── INFORMATION GIVEN

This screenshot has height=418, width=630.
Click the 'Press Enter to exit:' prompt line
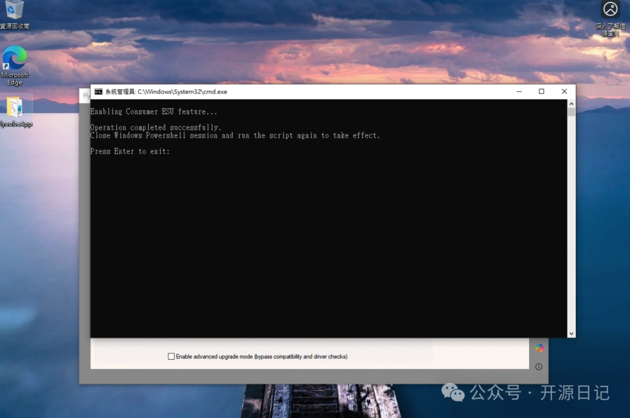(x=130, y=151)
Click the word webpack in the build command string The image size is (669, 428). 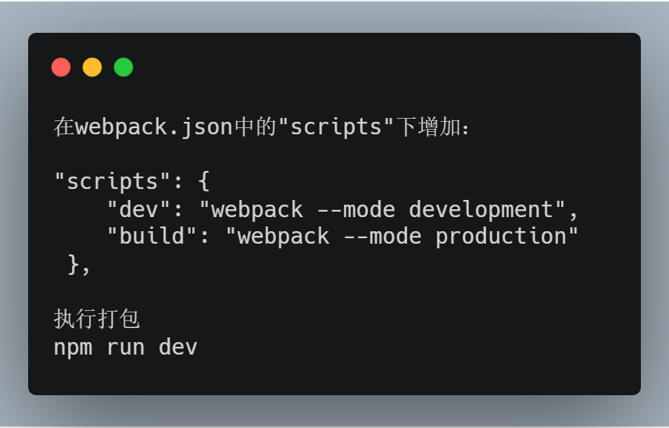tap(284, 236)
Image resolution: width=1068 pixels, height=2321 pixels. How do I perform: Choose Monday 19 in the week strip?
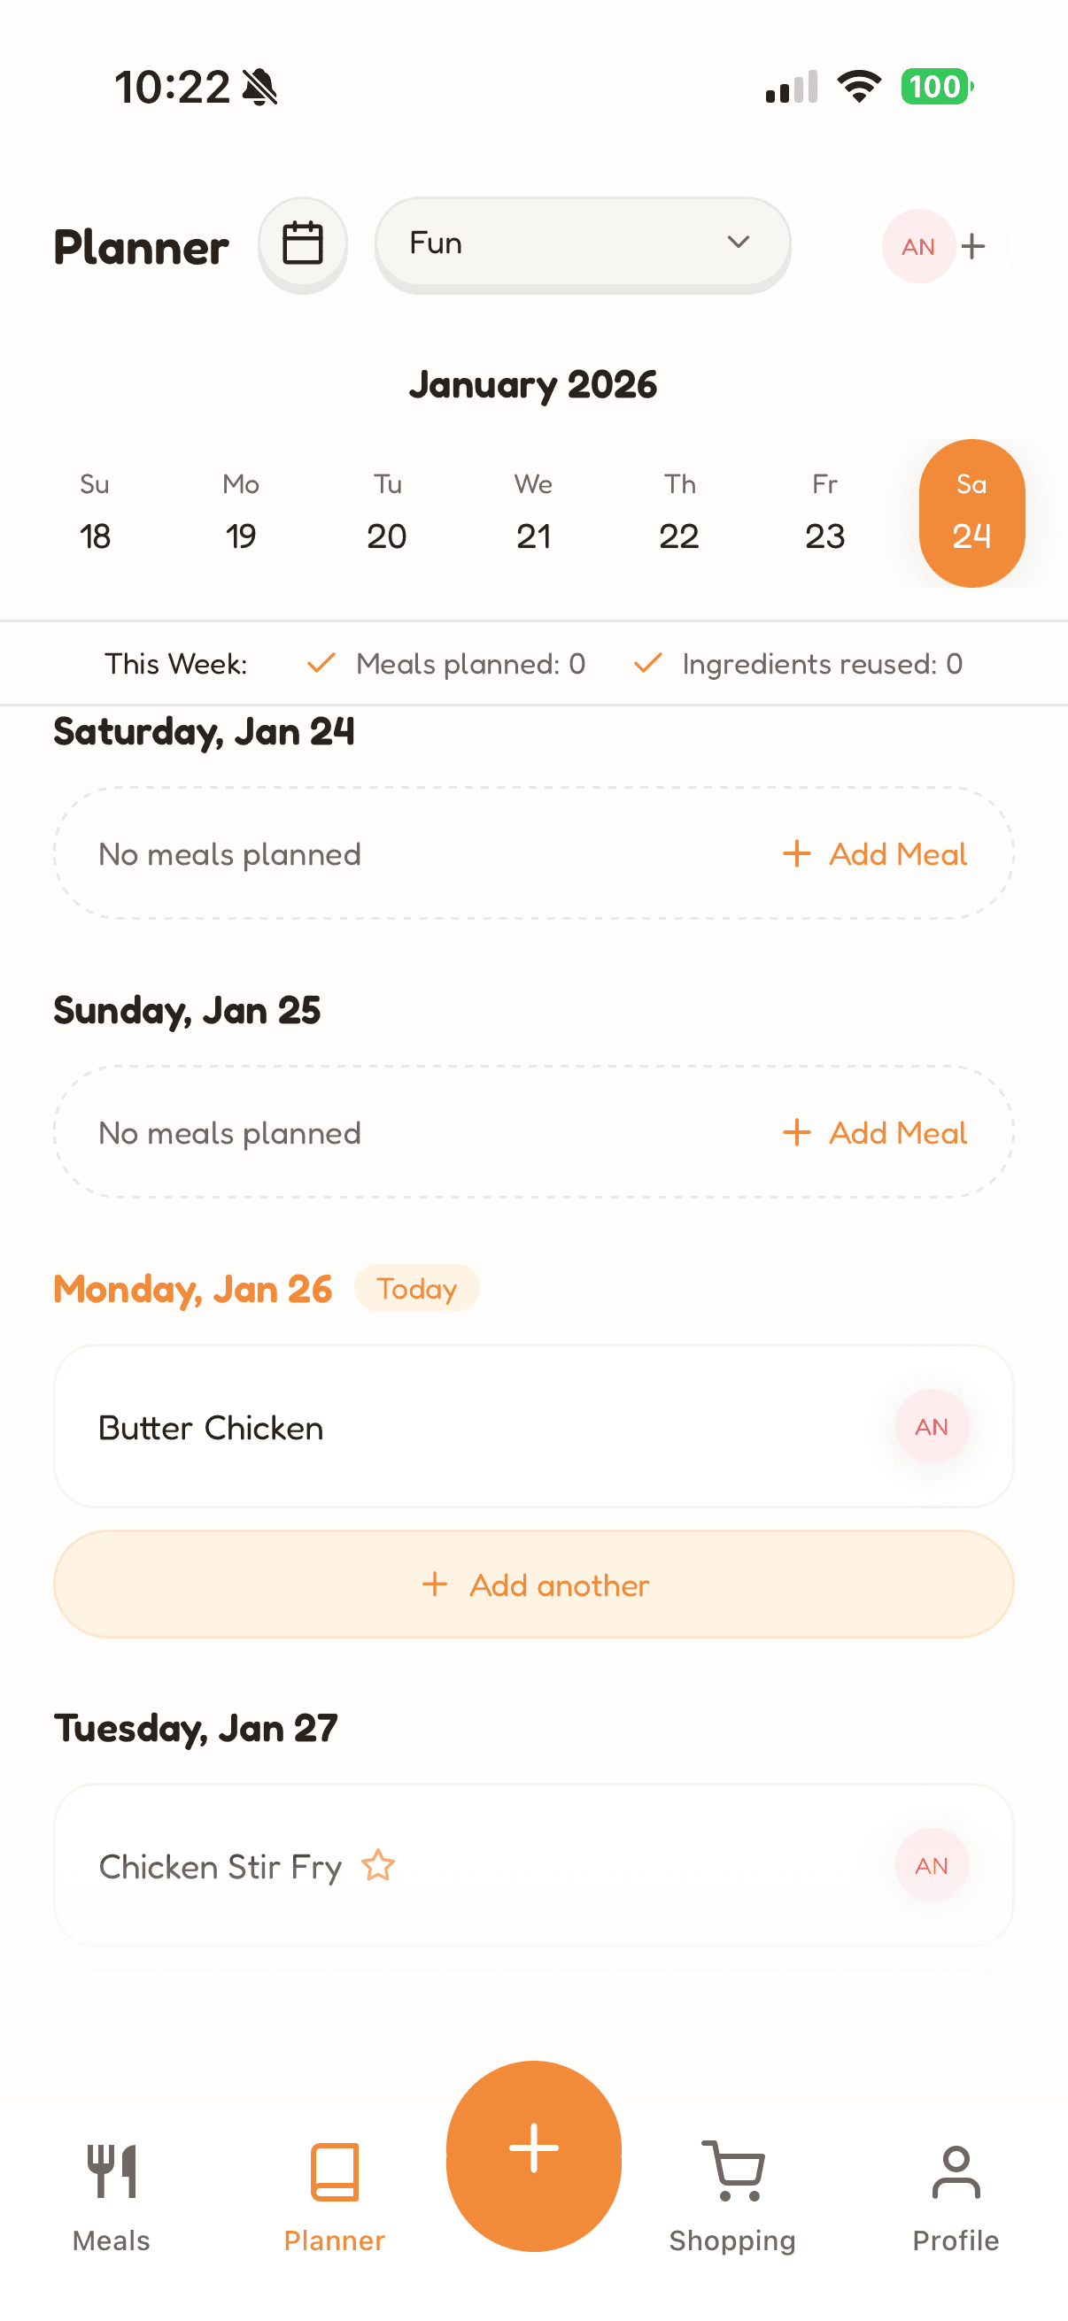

────

▶ _WHAT YOU ARE ASKED TO DO_
The records are given above. Copy each line in them that holds "width".

▶ _WRITTEN RESPONSE_
This screenshot has height=418, width=630.
Image resolution: width=1068 pixels, height=2321 pixels. How do I perform: Choose Monday 19 in the week strip?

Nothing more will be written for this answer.